When Do Credal Sets Stabilize? Fixed-Point Theorems for Credal Set Updates
This work addresses a foundational issue in iterative learning under imprecision, relevant for algorithms in variational inference, reinforcement learning, and multi-agent systems, but it is incremental as it builds on existing credal set frameworks.
The paper tackles the problem of whether iterative updates of credal sets in imprecise probabilistic machine learning converge to stable fixed points, and provides the first analysis of conditions for existence and attainment of such fixed points, illustrated with Credal Bayesian Deep Learning.

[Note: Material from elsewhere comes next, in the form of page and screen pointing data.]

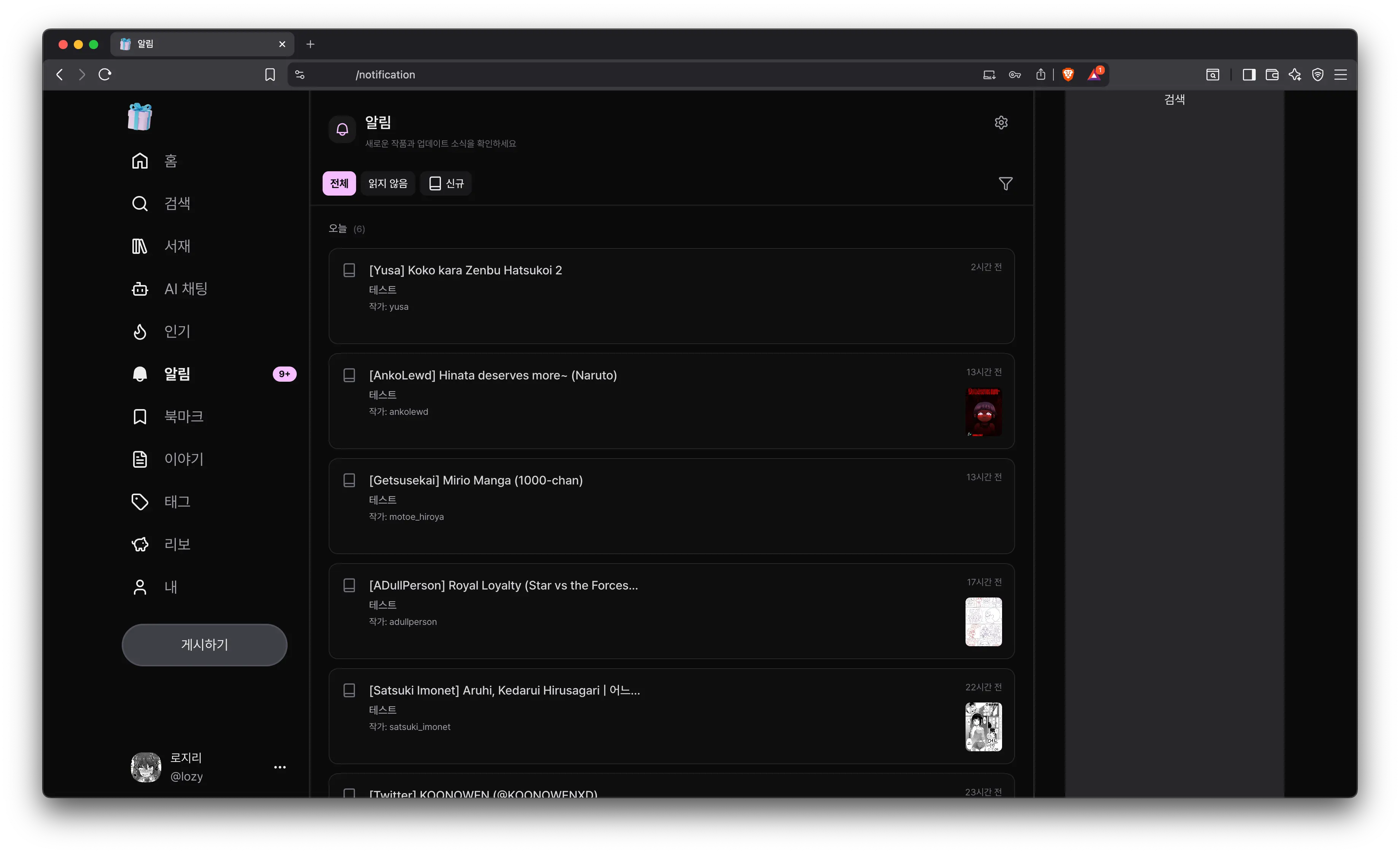This screenshot has width=1400, height=854.
Task: Open the Library (서재) sidebar item
Action: (x=161, y=246)
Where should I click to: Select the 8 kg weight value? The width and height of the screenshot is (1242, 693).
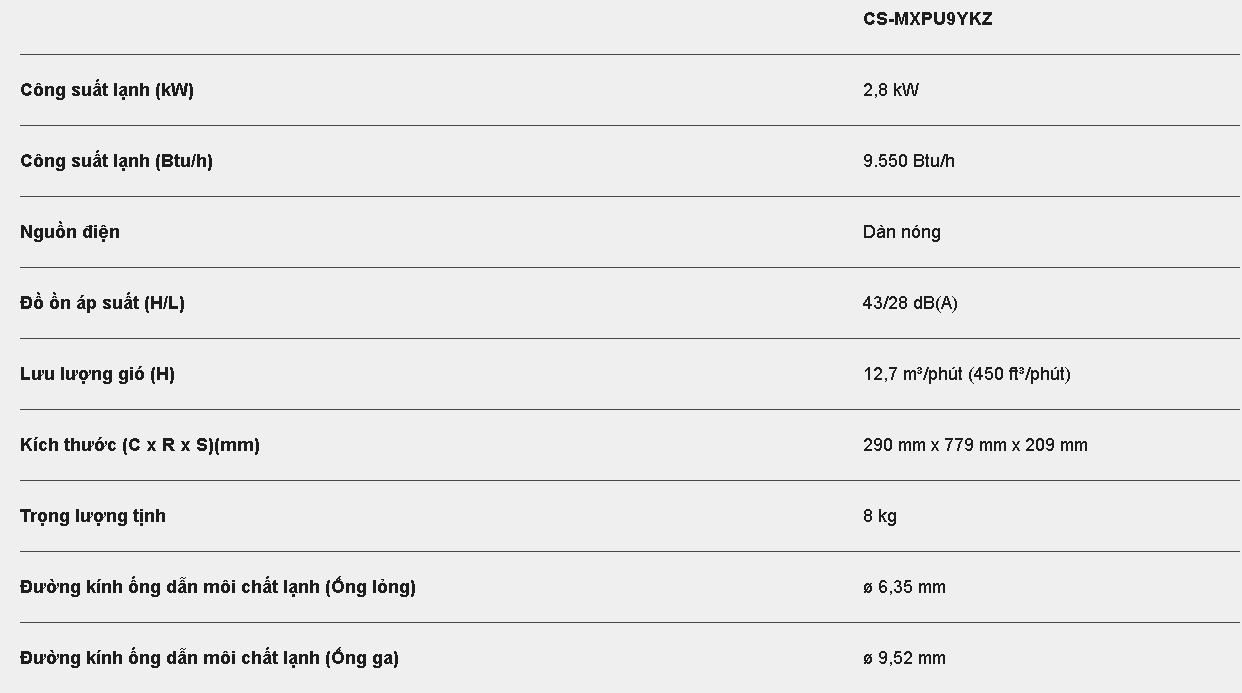coord(879,516)
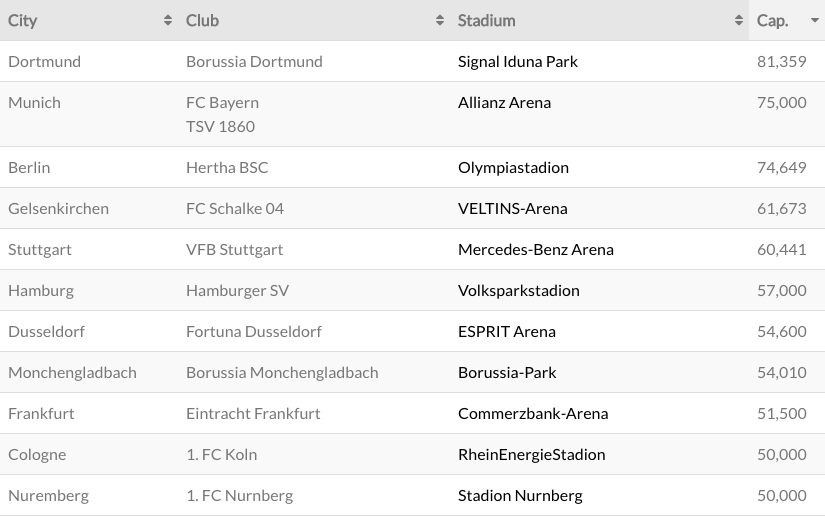Select the Stadion Nurnberg link
The height and width of the screenshot is (516, 825).
[x=520, y=496]
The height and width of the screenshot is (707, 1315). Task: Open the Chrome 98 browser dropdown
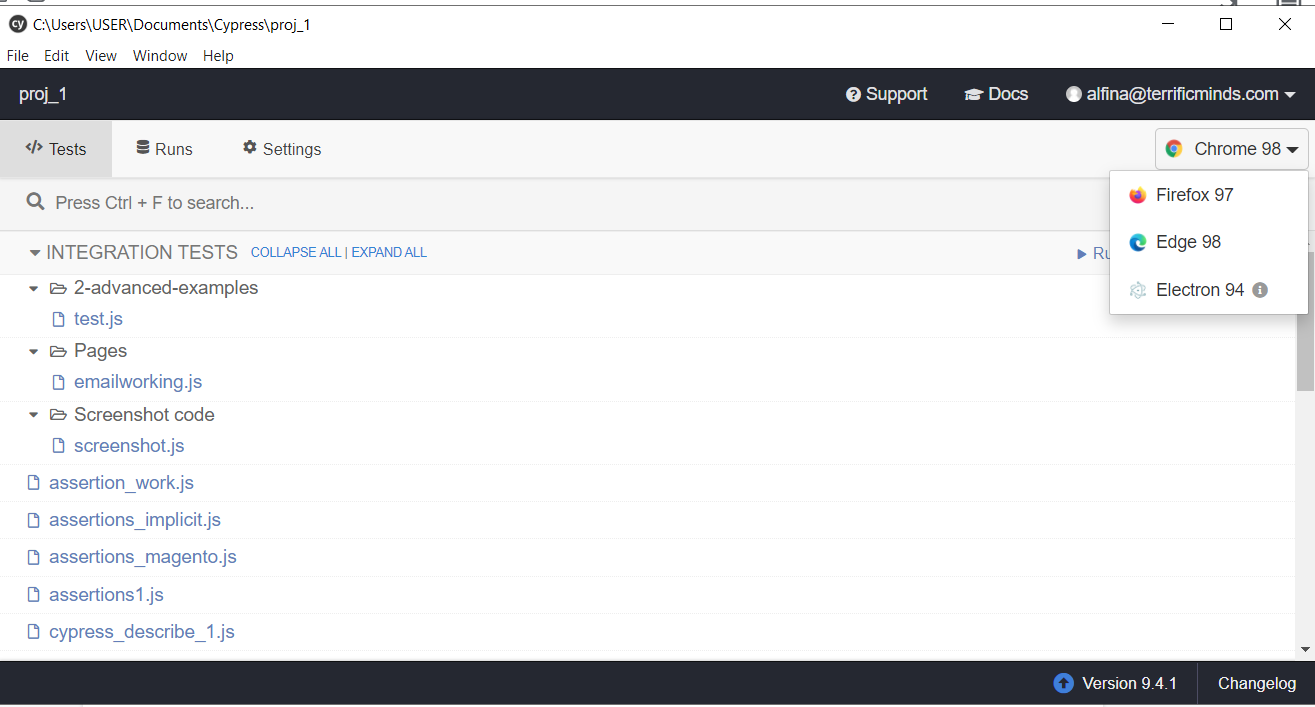[1231, 148]
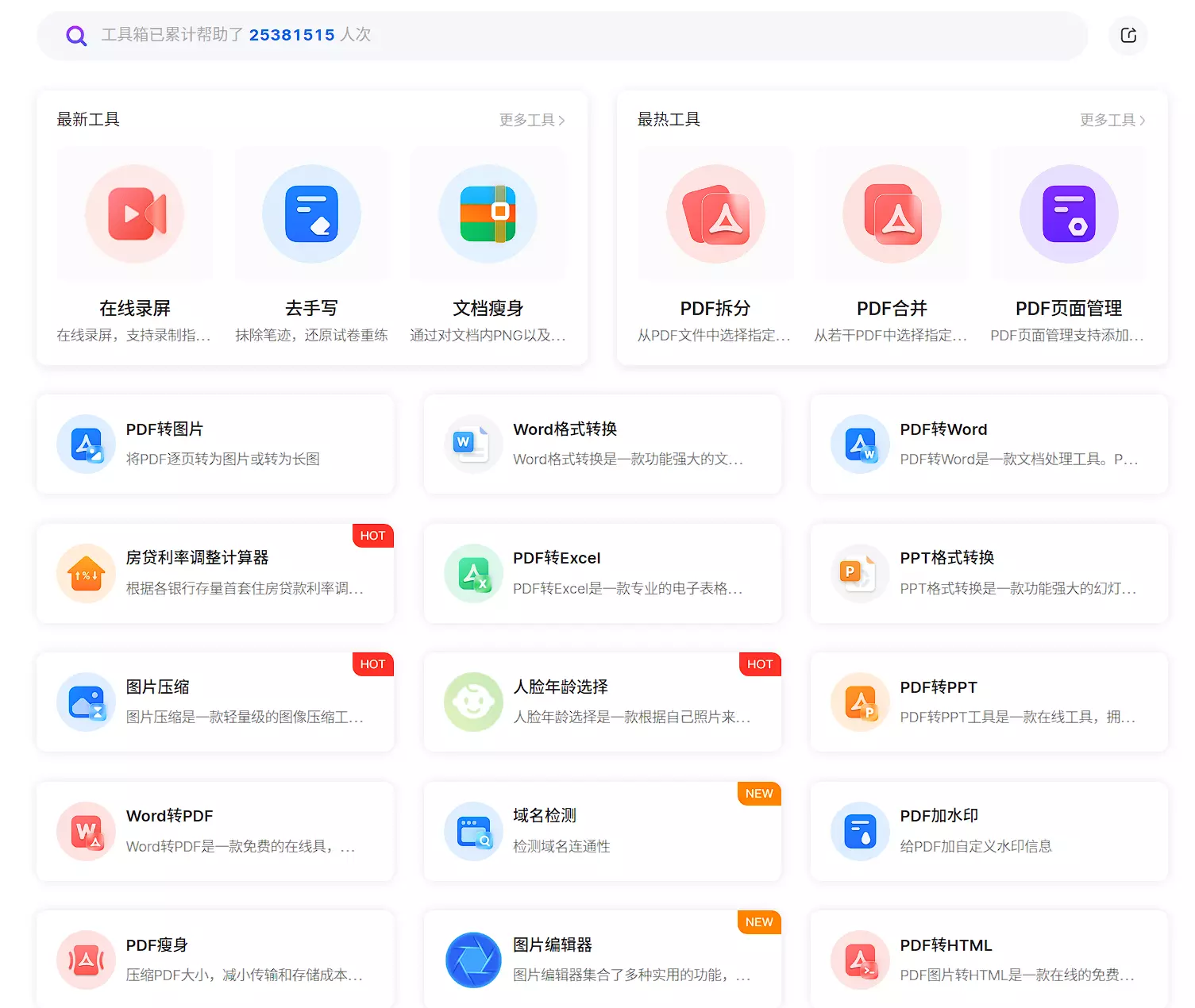Image resolution: width=1195 pixels, height=1008 pixels.
Task: Open the PDF合并 merge tool icon
Action: pyautogui.click(x=892, y=214)
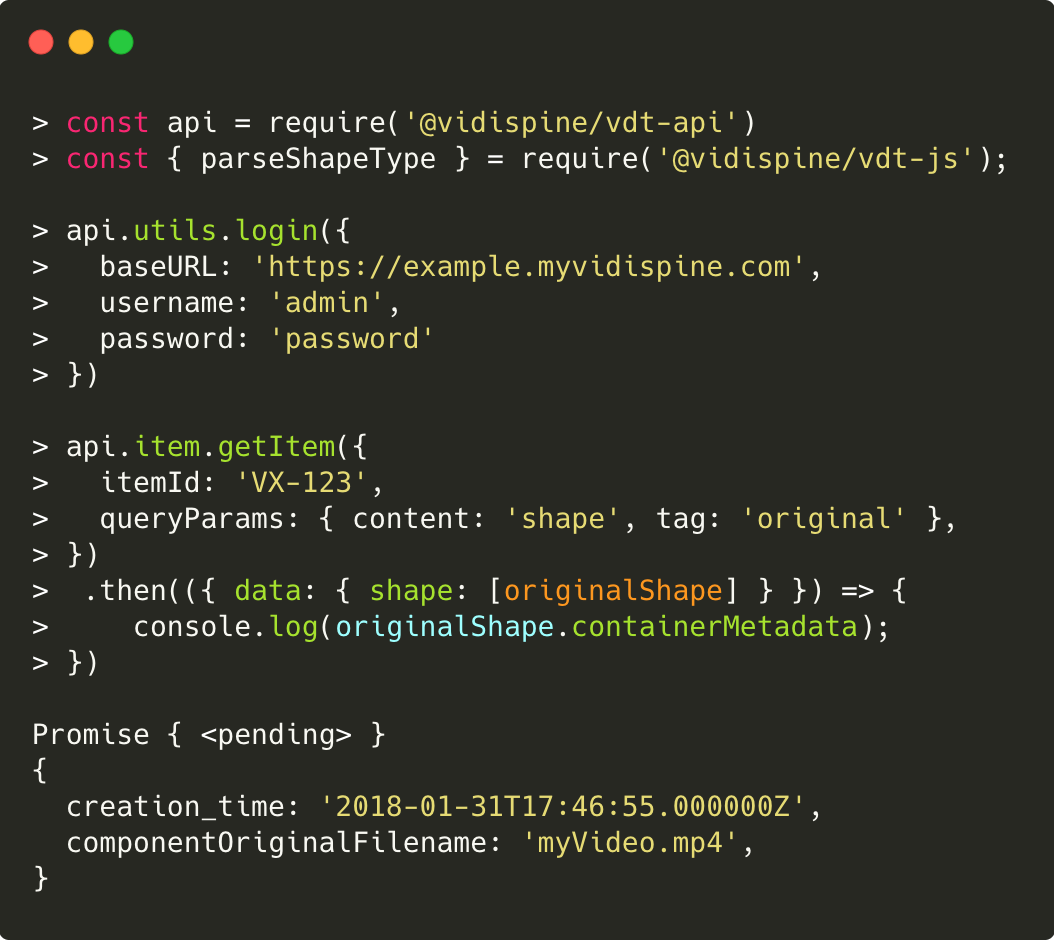Place cursor on the login method name
This screenshot has width=1054, height=940.
(x=276, y=231)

Many machine learning algorithms rely on iterative updates of uncertainty representations, ranging from variational inference and expectation-maximization, to reinforcement learning, continual learning, and multi-agent learning. In the presence of imprecision and ambiguity, credal sets -- closed, convex sets of probability distributions -- have emerged as a popular framework for representing imprecise probabilistic beliefs. Under such imprecision, many learning problems in imprecise probabilistic machine learning (IPML) may be viewed as processes involving successive applications of update rules on credal sets. This naturally raises the question of whether this iterative process converges to stable fixed points -- or, more generally, under what conditions on the updating mechanism such fixed points exist, and whether they can be attained. We provide the first analysis of this problem and illustrate our findings using Credal Bayesian Deep Learning as a concrete example. Our work demonstrates that incorporating imprecision into the learning process not only enriches the representation of uncertainty, but also reveals structural conditions under which stability emerges, thereby offering new insights into the dynamics of iterative learning under imprecision.